Nun ist die Zeit gekommen, dass der Mensch sich sein göttliches Erbe nimmt. Das ist das Neue Aeon!

AHA: In Deinem Kommentar zum Liber Al vel Legis weist Du ja kabbalistisch nach, eine Inkarnation Crowleys zu sein. Wie sieht es mit Deinen konkreten Erinnerungen an diese frühere Existenzform Deiner Person aus?

MDE: Das ist ein, von mir selbst verschuldetes, Missverständnis. Der Artikel im Al-Kommentar, der die kabbalistischen Aspekte meiner Reinkarnation behandelt, sollte eigentlich genau dieses nur sein: eine kabbalistische Untersuchung.

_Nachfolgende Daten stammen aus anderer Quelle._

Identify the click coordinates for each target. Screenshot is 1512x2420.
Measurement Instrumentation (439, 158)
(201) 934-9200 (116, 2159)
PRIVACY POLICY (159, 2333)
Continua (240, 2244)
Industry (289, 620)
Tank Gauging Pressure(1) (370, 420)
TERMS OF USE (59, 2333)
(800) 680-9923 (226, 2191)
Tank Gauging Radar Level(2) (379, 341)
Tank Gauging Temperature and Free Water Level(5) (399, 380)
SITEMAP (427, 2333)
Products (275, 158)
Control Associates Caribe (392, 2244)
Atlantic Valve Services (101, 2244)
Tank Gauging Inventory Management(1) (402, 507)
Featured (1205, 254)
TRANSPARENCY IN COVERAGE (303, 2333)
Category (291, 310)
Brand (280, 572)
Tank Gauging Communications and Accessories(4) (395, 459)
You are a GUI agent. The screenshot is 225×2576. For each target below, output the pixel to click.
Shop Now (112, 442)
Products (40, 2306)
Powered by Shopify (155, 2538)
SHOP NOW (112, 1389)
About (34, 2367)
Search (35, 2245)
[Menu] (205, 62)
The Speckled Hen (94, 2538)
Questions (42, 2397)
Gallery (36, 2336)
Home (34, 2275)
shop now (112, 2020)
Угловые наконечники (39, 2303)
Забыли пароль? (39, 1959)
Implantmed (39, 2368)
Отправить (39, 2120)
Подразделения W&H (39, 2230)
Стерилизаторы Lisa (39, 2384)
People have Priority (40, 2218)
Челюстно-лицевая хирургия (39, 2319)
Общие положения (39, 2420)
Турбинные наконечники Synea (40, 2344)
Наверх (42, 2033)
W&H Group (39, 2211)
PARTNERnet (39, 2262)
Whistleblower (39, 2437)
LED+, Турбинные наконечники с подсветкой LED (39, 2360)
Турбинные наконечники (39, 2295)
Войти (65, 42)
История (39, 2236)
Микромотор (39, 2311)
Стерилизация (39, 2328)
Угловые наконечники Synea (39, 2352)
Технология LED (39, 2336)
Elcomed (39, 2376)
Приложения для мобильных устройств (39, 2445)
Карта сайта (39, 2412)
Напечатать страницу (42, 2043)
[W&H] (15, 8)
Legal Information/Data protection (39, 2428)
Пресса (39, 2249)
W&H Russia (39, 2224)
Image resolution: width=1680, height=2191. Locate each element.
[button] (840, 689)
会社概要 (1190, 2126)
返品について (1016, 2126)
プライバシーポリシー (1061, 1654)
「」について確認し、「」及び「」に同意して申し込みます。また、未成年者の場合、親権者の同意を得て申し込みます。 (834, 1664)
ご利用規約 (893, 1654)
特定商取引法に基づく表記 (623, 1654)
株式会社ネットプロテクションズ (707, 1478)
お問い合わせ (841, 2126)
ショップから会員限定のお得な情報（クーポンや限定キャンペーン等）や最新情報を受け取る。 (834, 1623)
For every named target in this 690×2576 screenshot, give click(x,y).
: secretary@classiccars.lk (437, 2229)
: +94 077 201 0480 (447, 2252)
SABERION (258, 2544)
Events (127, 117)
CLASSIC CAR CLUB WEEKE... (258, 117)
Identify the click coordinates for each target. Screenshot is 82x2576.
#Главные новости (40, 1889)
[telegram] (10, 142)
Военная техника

Letztlich ist das Wissen um die eigenen Inkarnationen natürlich keine kabbalistische Erkenntnisform, sondern ein Prozess der Erinnerung - Kabbala kann dann jedoch dazu verhelfen, bestimmte Aspekte genauer zu erkennen. Ohne die Voraussetzung persönlicher Inkarnationserfahrungen und -erinnerungen macht der betreffende Kabbala-Artikel keinen Sinn.

Ich gestalte das Neue Aeon - falls es etwas magischeres gibt, kenne ich es nicht ;)

AHA: Welche Techniken bei der Erlangung eines magischen Gedächtnisses kannst Du guten Gewissens empfehlen?

MDE: Was ist ein magisches Gedächtnis?

AHA: Im Vergleich zu den 70igern und 80igern - was hat sich nach Deinem Verständnis entscheidendes in der magisch-okkulten Szene getan?

MDE: Keine Ahnung. Ich habe mich nie für den Szene-Klatsch interessiert. Was mir jedoch auffiel ist, dass man damals viel mehr von allen möglichen magischen Grüppchen hörte als heute.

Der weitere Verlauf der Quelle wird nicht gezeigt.